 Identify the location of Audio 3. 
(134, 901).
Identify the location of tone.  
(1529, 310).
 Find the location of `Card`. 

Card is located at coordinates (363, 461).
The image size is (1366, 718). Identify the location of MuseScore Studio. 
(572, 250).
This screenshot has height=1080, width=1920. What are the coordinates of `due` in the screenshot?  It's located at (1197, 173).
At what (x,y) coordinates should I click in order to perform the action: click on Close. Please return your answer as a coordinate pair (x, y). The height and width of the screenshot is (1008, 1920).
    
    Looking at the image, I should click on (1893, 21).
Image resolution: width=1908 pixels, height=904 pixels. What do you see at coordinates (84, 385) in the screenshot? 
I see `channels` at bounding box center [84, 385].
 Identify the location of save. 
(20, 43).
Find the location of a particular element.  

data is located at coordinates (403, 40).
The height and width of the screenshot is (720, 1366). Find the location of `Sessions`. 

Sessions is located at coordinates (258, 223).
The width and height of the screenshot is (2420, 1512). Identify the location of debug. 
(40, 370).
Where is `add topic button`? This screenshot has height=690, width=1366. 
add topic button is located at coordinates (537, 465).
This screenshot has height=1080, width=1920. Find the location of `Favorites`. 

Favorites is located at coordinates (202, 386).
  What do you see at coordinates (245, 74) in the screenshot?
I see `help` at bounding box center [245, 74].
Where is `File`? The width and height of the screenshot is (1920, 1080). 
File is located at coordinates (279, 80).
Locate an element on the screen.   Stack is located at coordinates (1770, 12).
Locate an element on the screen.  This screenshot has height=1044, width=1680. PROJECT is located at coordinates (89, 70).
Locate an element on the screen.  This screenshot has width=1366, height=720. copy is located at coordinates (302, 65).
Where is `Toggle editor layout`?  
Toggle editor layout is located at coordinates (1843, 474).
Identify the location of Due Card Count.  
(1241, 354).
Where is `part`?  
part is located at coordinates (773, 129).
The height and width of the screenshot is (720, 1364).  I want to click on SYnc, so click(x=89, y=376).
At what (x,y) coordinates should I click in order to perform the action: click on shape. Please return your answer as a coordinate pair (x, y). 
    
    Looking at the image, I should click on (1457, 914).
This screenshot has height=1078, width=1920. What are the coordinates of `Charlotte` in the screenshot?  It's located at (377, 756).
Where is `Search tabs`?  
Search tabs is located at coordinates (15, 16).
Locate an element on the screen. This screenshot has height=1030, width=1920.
^^^^^^^^^^^^^^^^
-- DIRECTIONS --
Please copy the items word for word, from the line containing "coordinates (89, 70)." through the line containing "This screenshot has height=1078, width=1920.".

-- TASK RESPONSE --
Locate an element on the screen.  This screenshot has height=1044, width=1680. PROJECT is located at coordinates (89, 70).
Locate an element on the screen.  This screenshot has width=1366, height=720. copy is located at coordinates (302, 65).
Where is `Toggle editor layout`?  
Toggle editor layout is located at coordinates (1843, 474).
Identify the location of Due Card Count.  
(1241, 354).
Where is `part`?  
part is located at coordinates (773, 129).
The height and width of the screenshot is (720, 1364).  I want to click on SYnc, so click(x=89, y=376).
At what (x,y) coordinates should I click in order to perform the action: click on shape. Please return your answer as a coordinate pair (x, y). 
    
    Looking at the image, I should click on (1457, 914).
This screenshot has height=1078, width=1920. What are the coordinates of `Charlotte` in the screenshot?  It's located at (377, 756).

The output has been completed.